The instruction we are considering, may be capable of the construction, that a defendant relying on an alibi, must prove it, as a party in a civil case must prove a fact on which he relies, by a preponderance of evidence, and unexplained, as it was explained in Prince v. State, supra, may have had a tendency to mislead the jury. As is very justly said’in People v. Fong Ah Sing, 64 Cal. 255 : “Proof of an alibi is, therefore, as much of a traverse of the crime charged as any other defense, and proof tending to establish it, though not clear, may nevertheless, with other facts of the case, raise doubt enough to produce an acquittal. A reasonable doubt of the defendant’s presence at the time and place necessary for the commission of the crime would seem necessarily to raise a reasonable doubt of his commission of it.” Instructions having a tendency to mislead the jury, as a general rule, (unless it is plain the jury have been misled, of which we are far from being satisfied in the present case), if injury from them is apprehended, must be cured by the request of explanatory instructions; they do not of themselves, create reversible error.
The several counts, though laying the ownership of the thing stolen in different persons, manifestly relate to a single burglary.

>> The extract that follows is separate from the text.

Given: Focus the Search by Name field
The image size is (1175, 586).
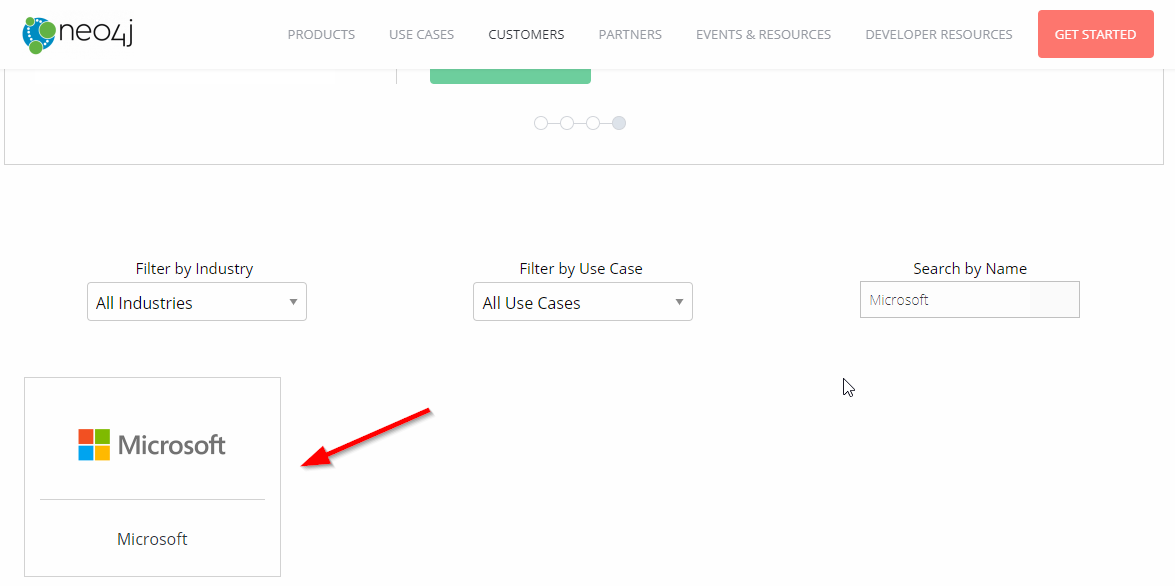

A conviction upon either, required the same judgment and the same sentence as a conviction upon all; in such case, all that the law requires, is a general verdict. — Kilgore v. State., 74 Ala. 1.
The sixth section of the act of February 18th, 1895, entitled “An act to amend an act to establish a city court for the county of Talladega, approved Feb. 23rd, *61893,” (Pamph. Acts, 1894-95, pp. 1218-21), provides, “that the grand and petit juries for said city court shall be drawn, summoned and empanelled in the same manner as is, or may be hereafter, provided by law in respect to grand and petit juries iu the circuit court of Talladega county, and the said city court shall have the same power as the circuit court, to issue special venires and call in tales jurors,” &c. We regard it as settled by the cases, Childs v. State, 97 Ala. 49; Wolfe v. Underwood, Ib. 375, that there is nothing in this provision offensive to the constitution.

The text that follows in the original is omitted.